The exercise ▸
Write out the following items as a numbered list, leaving out any blank lines.

Records for this task ▸
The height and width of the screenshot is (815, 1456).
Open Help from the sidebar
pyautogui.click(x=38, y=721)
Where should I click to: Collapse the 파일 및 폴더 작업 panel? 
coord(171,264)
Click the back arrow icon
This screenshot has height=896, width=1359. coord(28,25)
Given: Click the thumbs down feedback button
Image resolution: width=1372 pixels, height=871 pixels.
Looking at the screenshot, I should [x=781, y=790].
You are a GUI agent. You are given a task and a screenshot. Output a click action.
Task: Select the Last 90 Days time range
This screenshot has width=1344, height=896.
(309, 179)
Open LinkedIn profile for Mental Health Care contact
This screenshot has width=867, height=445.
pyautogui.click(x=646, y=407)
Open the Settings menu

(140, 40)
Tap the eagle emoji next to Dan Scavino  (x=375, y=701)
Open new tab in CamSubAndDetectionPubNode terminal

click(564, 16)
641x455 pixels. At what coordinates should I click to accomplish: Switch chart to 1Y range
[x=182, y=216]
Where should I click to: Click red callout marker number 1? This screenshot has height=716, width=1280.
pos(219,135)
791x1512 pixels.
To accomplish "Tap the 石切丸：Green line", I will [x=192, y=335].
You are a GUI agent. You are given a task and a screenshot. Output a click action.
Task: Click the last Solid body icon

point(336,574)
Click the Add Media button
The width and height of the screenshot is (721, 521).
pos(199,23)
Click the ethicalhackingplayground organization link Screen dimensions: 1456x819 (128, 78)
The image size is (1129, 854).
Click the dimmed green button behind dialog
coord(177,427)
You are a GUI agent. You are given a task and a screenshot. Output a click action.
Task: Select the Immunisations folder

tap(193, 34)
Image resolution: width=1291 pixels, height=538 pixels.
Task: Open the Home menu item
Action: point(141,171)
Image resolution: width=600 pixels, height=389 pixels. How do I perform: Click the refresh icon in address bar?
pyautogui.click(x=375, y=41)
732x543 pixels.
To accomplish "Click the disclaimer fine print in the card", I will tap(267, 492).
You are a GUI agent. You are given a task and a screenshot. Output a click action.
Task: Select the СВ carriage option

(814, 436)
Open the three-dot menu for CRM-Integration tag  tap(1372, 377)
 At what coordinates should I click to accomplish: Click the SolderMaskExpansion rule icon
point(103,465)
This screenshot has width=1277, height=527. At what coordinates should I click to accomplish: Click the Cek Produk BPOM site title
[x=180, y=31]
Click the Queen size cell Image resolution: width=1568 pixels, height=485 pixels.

Written reply ▸
1. The height and width of the screenshot is (815, 1456).
2. Open Help from the sidebar
3. pyautogui.click(x=38, y=721)
4. Where should I click to: Collapse the 파일 및 폴더 작업 panel? 
5. coord(171,264)
6. Click the back arrow icon
7. This screenshot has height=896, width=1359. coord(28,25)
8. Given: Click the thumbs down feedback button
9. Image resolution: width=1372 pixels, height=871 pixels.
10. Looking at the screenshot, I should [x=781, y=790].
11. You are a GUI agent. You are given a task and a screenshot. Output a click action.
12. Task: Select the Last 90 Days time range
13. This screenshot has width=1344, height=896.
14. (309, 179)
15. Open LinkedIn profile for Mental Health Care contact
16. This screenshot has width=867, height=445.
17. pyautogui.click(x=646, y=407)
18. Open the Settings menu
19. (140, 40)
20. Tap the eagle emoji next to Dan Scavino  (x=375, y=701)
21. Open new tab in CamSubAndDetectionPubNode terminal
22. click(564, 16)
23. 641x455 pixels. At what coordinates should I click to accomplish: Switch chart to 1Y range
24. [x=182, y=216]
25. Where should I click to: Click red callout marker number 1? This screenshot has height=716, width=1280.
26. pos(219,135)
27. 791x1512 pixels.
28. To accomplish "Tap the 石切丸：Green line", I will [x=192, y=335].
29. You are a GUI agent. You are given a task and a screenshot. Output a click action.
30. Task: Click the last Solid body icon
31. point(336,574)
32. Click the Add Media button
33. The width and height of the screenshot is (721, 521).
34. pos(199,23)
35. Click the ethicalhackingplayground organization link Screen dimensions: 1456x819 (128, 78)
36. The image size is (1129, 854).
37. Click the dimmed green button behind dialog
38. coord(177,427)
39. You are a GUI agent. You are given a task and a screenshot. Output a click action.
40. Task: Select the Immunisations folder
41. tap(193, 34)
42. Image resolution: width=1291 pixels, height=538 pixels.
43. Task: Open the Home menu item
44. Action: point(141,171)
45. Image resolution: width=600 pixels, height=389 pixels. How do I perform: Click the refresh icon in address bar?
46. pyautogui.click(x=375, y=41)
47. 732x543 pixels.
48. To accomplish "Click the disclaimer fine print in the card", I will tap(267, 492).
49. You are a GUI agent. You are given a task and a screenshot. Output a click action.
50. Task: Select the СВ carriage option
51. (814, 436)
52. Open the three-dot menu for CRM-Integration tag  tap(1372, 377)
53.  At what coordinates should I click to accomplish: Click the SolderMaskExpansion rule icon
54. point(103,465)
55. This screenshot has width=1277, height=527. At what coordinates should I click to accomplish: Click the Cek Produk BPOM site title
56. [x=180, y=31]
57. Click the Queen size cell Image resolution: width=1568 pixels, height=485 pixels.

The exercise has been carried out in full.